(Work task)
Each of the entries should be retyped precisely as it appears.

(Input data)
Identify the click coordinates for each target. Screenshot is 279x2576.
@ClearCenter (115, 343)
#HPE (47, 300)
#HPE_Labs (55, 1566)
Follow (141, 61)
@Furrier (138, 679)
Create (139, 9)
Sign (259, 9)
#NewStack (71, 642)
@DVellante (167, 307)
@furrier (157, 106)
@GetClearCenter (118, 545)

(Task solution)
Identify the click coordinates for each target. Screenshot is 279x2576.
@ClearCenter (115, 343)
#HPE (47, 300)
#HPE_Labs (55, 1566)
Follow (141, 61)
@Furrier (138, 679)
Create (139, 9)
Sign (259, 9)
#NewStack (71, 642)
@DVellante (167, 307)
@furrier (157, 106)
@GetClearCenter (118, 545)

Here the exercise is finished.